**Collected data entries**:

----

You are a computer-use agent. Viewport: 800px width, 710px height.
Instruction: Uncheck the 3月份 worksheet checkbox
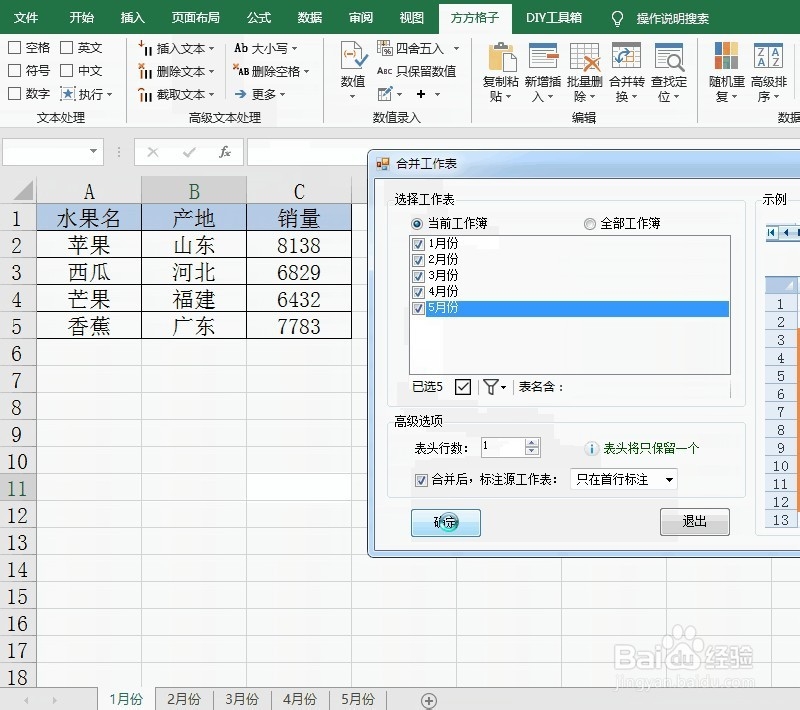pos(418,275)
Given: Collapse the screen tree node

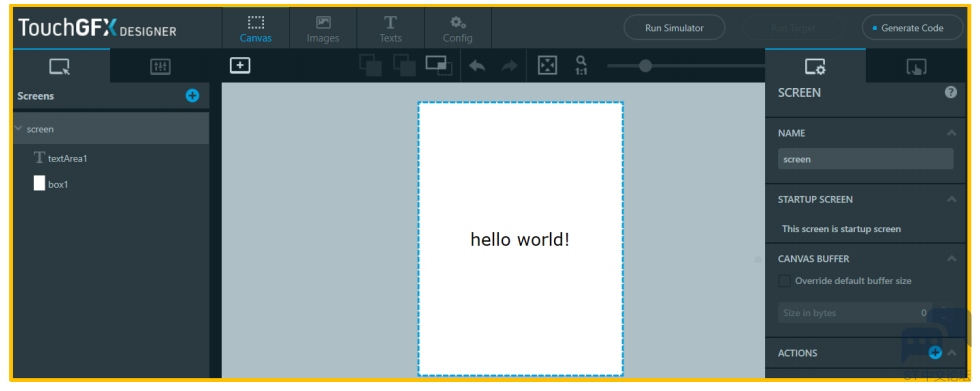Looking at the screenshot, I should (18, 128).
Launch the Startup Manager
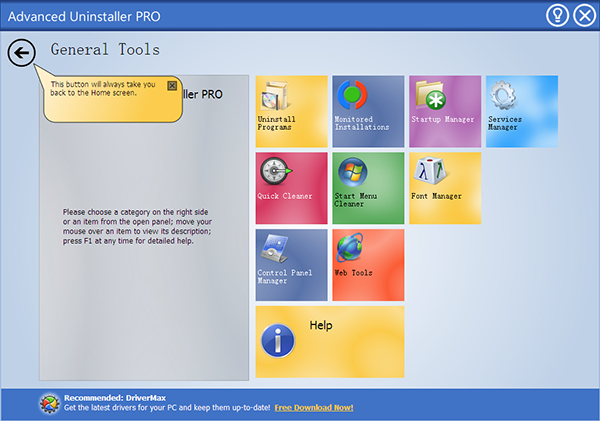 click(445, 111)
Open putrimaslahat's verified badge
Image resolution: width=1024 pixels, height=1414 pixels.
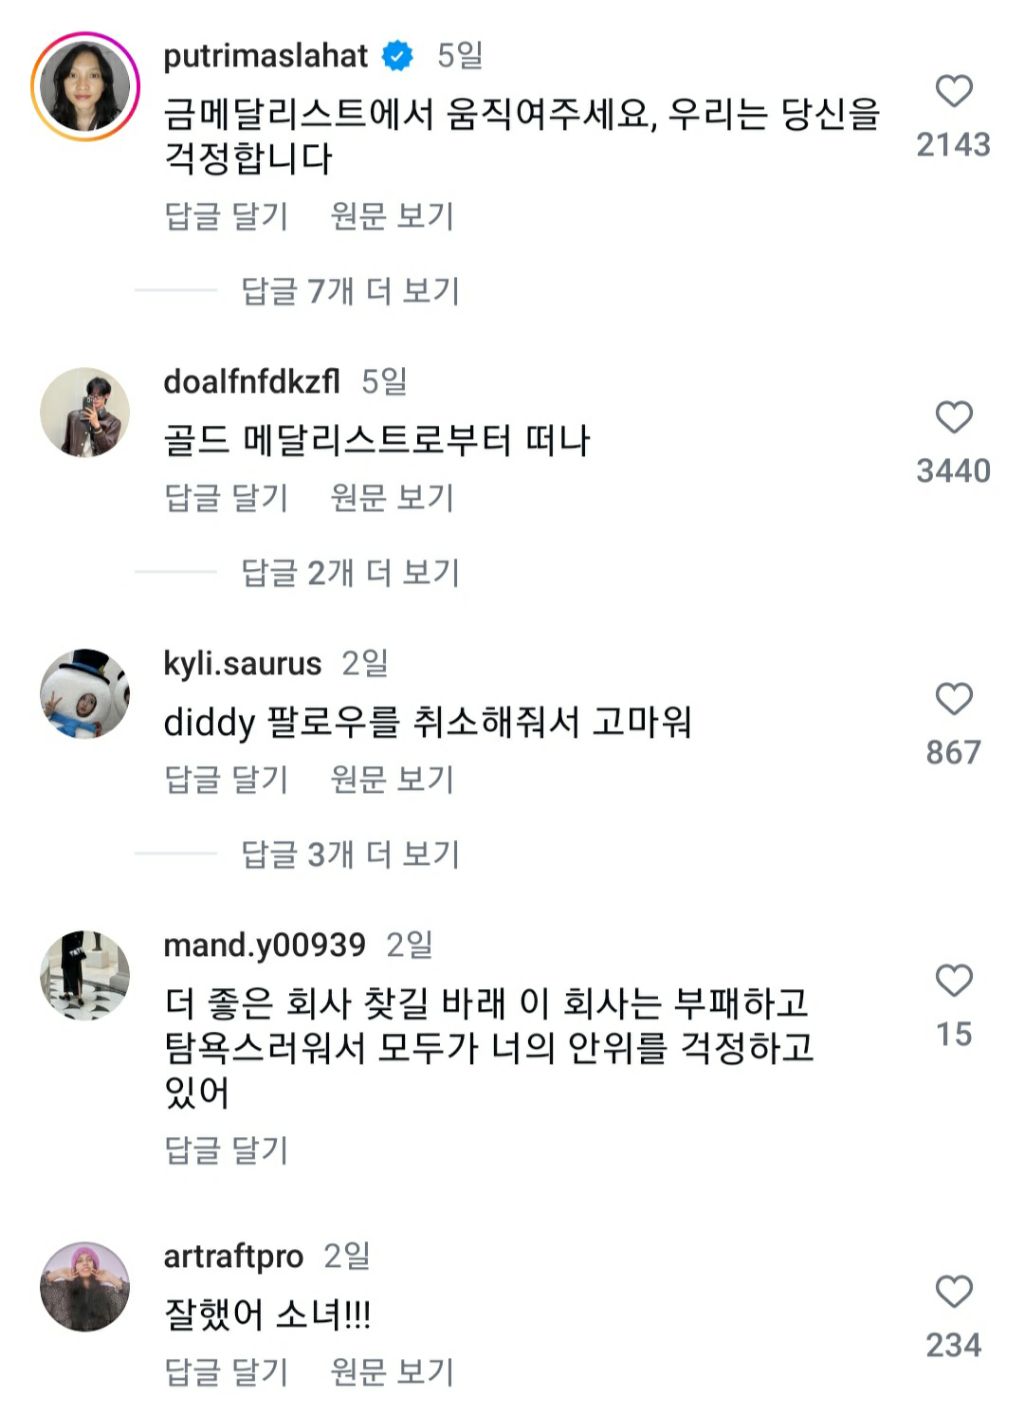[x=398, y=56]
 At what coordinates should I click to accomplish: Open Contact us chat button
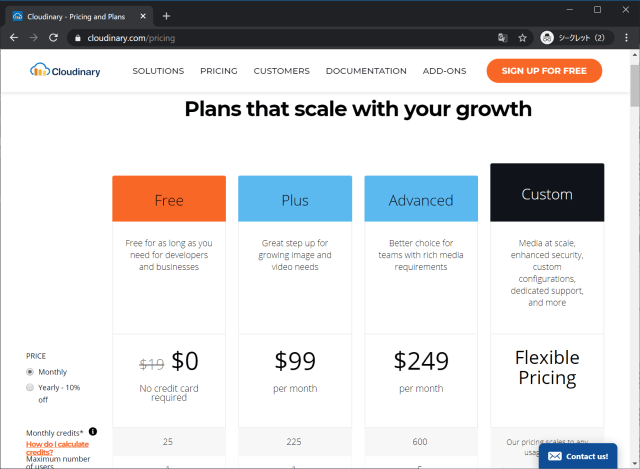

----

The answer must consist of every line from the records above that holds "Open".

**Exercise solution**:
Open putrimaslahat's verified badge
 At what coordinates should I click to accomplish: Open Contact us chat button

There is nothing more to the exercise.